Task requirements — Copy out every entry precisely.

--- Materials provided ---

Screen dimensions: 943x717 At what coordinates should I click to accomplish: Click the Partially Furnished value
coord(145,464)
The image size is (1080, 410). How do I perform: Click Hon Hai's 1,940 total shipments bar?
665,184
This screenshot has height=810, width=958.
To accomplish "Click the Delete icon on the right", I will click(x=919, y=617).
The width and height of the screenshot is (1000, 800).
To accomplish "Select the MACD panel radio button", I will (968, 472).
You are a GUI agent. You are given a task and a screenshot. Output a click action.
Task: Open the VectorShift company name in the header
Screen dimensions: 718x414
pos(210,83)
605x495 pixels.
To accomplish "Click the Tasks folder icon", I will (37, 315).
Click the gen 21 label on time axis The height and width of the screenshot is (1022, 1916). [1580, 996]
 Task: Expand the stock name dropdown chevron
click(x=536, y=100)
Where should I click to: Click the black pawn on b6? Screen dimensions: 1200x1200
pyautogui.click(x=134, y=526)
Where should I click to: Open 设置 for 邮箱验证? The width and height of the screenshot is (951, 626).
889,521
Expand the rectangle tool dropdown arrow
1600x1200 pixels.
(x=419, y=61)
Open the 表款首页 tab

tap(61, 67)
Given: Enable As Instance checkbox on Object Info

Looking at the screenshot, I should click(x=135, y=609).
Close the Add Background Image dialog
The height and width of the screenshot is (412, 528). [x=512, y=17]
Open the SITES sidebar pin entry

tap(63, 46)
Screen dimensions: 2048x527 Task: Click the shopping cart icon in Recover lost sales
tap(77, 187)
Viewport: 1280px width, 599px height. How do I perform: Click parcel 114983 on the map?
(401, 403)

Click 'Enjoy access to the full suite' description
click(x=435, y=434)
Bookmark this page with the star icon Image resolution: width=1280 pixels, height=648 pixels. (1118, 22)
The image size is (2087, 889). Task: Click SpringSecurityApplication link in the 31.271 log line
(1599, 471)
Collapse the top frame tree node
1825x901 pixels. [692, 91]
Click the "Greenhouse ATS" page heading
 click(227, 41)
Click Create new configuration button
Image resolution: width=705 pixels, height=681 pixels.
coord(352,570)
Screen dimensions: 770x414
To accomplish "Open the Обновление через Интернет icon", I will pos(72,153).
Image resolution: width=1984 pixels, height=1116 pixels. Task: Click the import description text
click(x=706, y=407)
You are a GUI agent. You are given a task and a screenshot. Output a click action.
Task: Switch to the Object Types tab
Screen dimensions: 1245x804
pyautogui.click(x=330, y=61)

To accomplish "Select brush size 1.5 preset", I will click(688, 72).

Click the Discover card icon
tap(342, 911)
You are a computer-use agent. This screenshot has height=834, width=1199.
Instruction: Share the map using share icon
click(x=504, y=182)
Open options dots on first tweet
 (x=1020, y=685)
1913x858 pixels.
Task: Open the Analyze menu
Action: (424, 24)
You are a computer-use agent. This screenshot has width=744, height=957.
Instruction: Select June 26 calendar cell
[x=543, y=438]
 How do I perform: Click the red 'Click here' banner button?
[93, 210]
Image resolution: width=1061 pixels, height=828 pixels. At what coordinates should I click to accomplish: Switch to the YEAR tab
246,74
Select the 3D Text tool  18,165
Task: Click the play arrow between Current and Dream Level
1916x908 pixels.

---

Finished exercise —
Screen dimensions: 943x717 At what coordinates should I click to accomplish: Click the Partially Furnished value
coord(145,464)
The image size is (1080, 410). How do I perform: Click Hon Hai's 1,940 total shipments bar?
665,184
This screenshot has height=810, width=958.
To accomplish "Click the Delete icon on the right", I will click(x=919, y=617).
The width and height of the screenshot is (1000, 800).
To accomplish "Select the MACD panel radio button", I will (968, 472).
You are a GUI agent. You are given a task and a screenshot. Output a click action.
Task: Open the VectorShift company name in the header
Screen dimensions: 718x414
pos(210,83)
605x495 pixels.
To accomplish "Click the Tasks folder icon", I will (37, 315).
Click the gen 21 label on time axis The height and width of the screenshot is (1022, 1916). [1580, 996]
 Task: Expand the stock name dropdown chevron
click(x=536, y=100)
Where should I click to: Click the black pawn on b6? Screen dimensions: 1200x1200
pyautogui.click(x=134, y=526)
Where should I click to: Open 设置 for 邮箱验证? The width and height of the screenshot is (951, 626).
889,521
Expand the rectangle tool dropdown arrow
1600x1200 pixels.
(x=419, y=61)
Open the 表款首页 tab

tap(61, 67)
Given: Enable As Instance checkbox on Object Info

Looking at the screenshot, I should click(x=135, y=609).
Close the Add Background Image dialog
The height and width of the screenshot is (412, 528). [x=512, y=17]
Open the SITES sidebar pin entry

tap(63, 46)
Screen dimensions: 2048x527 Task: Click the shopping cart icon in Recover lost sales
tap(77, 187)
Viewport: 1280px width, 599px height. How do I perform: Click parcel 114983 on the map?
(401, 403)

Click 'Enjoy access to the full suite' description
click(x=435, y=434)
Bookmark this page with the star icon Image resolution: width=1280 pixels, height=648 pixels. (1118, 22)
The image size is (2087, 889). Task: Click SpringSecurityApplication link in the 31.271 log line
(1599, 471)
Collapse the top frame tree node
1825x901 pixels. [692, 91]
Click the "Greenhouse ATS" page heading
 click(227, 41)
Click Create new configuration button
Image resolution: width=705 pixels, height=681 pixels.
coord(352,570)
Screen dimensions: 770x414
To accomplish "Open the Обновление через Интернет icon", I will pos(72,153).
Image resolution: width=1984 pixels, height=1116 pixels. Task: Click the import description text
click(x=706, y=407)
You are a GUI agent. You are given a task and a screenshot. Output a click action.
Task: Switch to the Object Types tab
Screen dimensions: 1245x804
pyautogui.click(x=330, y=61)

To accomplish "Select brush size 1.5 preset", I will click(688, 72).

Click the Discover card icon
tap(342, 911)
You are a computer-use agent. This screenshot has height=834, width=1199.
Instruction: Share the map using share icon
click(x=504, y=182)
Open options dots on first tweet
 (x=1020, y=685)
1913x858 pixels.
Task: Open the Analyze menu
Action: (424, 24)
You are a computer-use agent. This screenshot has width=744, height=957.
Instruction: Select June 26 calendar cell
[x=543, y=438]
 How do I perform: Click the red 'Click here' banner button?
[93, 210]
Image resolution: width=1061 pixels, height=828 pixels. At what coordinates should I click to accomplish: Switch to the YEAR tab
246,74
Select the 3D Text tool  18,165
Task: Click the play arrow between Current and Dream Level
1916x908 pixels.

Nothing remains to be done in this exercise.